Aside from the human tragedies and property devastation caused by the earthquake, news junkies have been absorbed by what CNN's Gary Tuchman called, 'the Traumatic Trifecta, earthquake, tsunami, and now the nuclear problem.' We have been totally consumed by the coverage, worried that any time away might miss seeing the next big event live.
On Sunday we learned that sea water was being pumped into one reactor, a desperate, last-ditch solution that might cool the radioactive fuel, but would also doom the facility. Effectively a billion dollar write-off.
Monday's update brings word of a second explosion at the Fukushima power plant and also news of a possible third reactor where the fuel rods have been exposed and are considered to be at risk of melting down.

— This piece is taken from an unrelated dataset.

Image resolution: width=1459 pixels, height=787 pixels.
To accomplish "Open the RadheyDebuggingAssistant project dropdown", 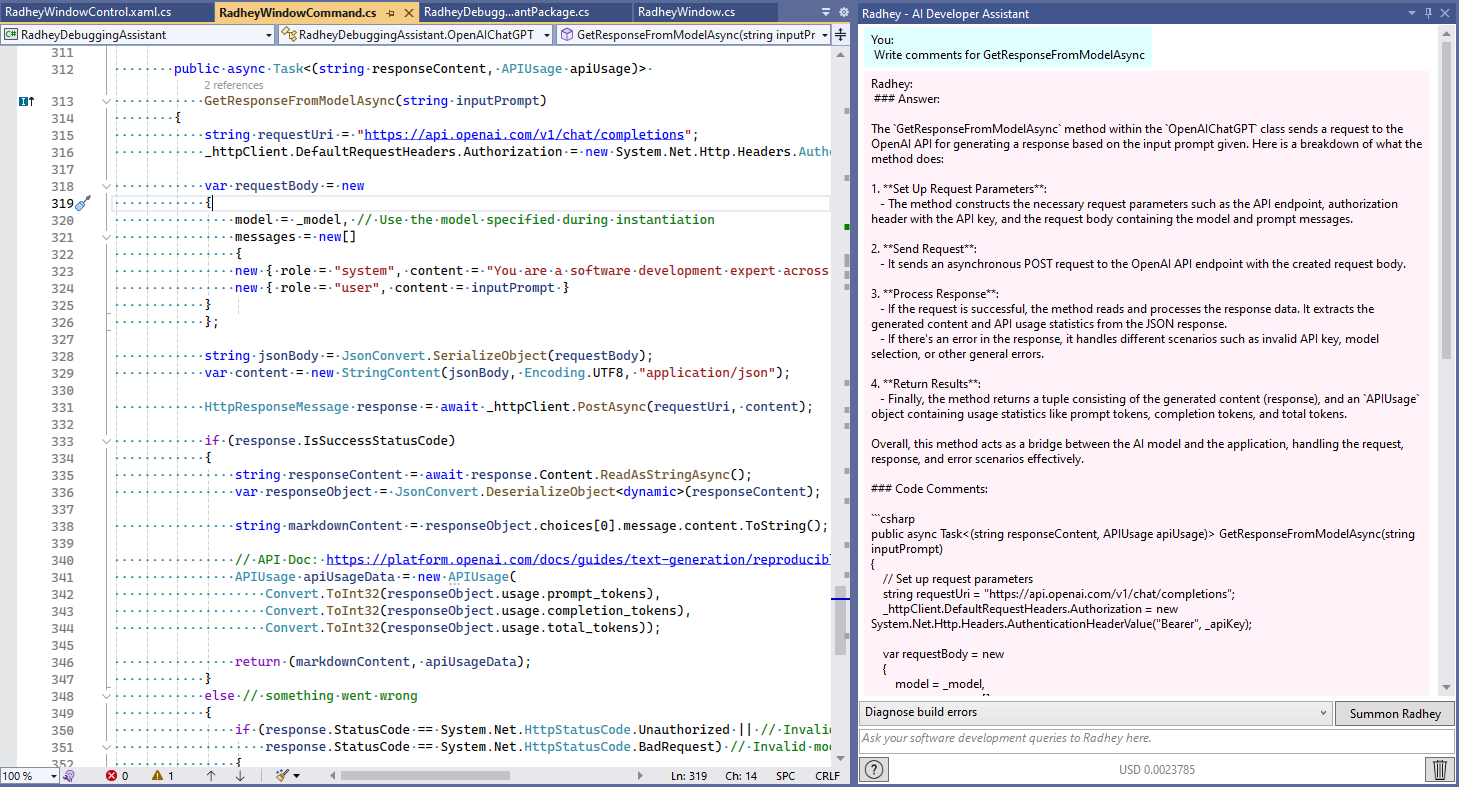I will click(268, 35).
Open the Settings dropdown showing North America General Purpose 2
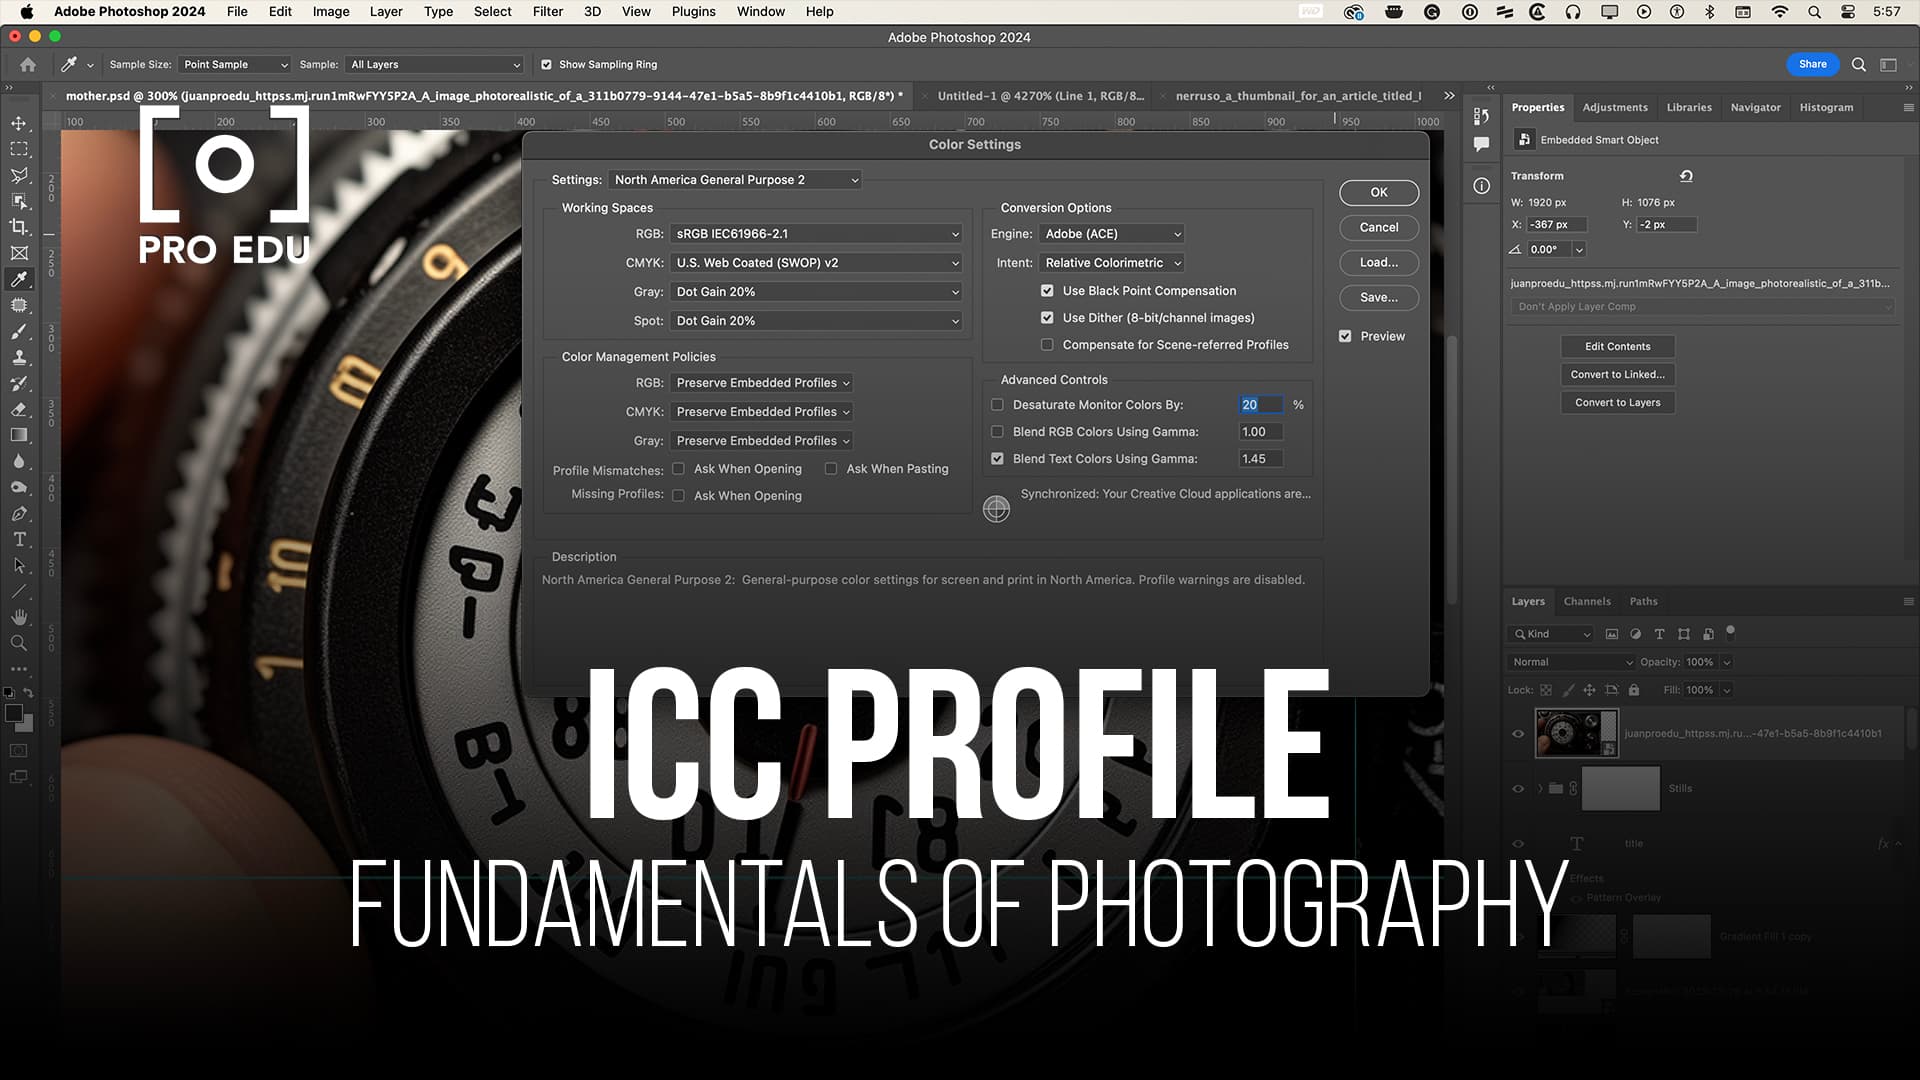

If the power plants are sitting on the coastline, right next to an ocean of seawater, why can't these power plants be stabilized? CNN's Chad Myers explained it with great clarity and a healthy dose of emotion:
2:30 into this little rant Chad says something that I had not heard from anyone else on any channel.
It might take 100 days for these power plants to be stabilized.
Early Tuesday morning in Japan, (March 15th - yes, the Ides of March) one of the reactors at the troubled nuclear facility has exploded. The government has issued the most grim warnings to date, telling people who live within 30km (about 19 miles) of the explosion to stay in their homes, to shelter indoors.
Those people may be bunking in for the next 96 days.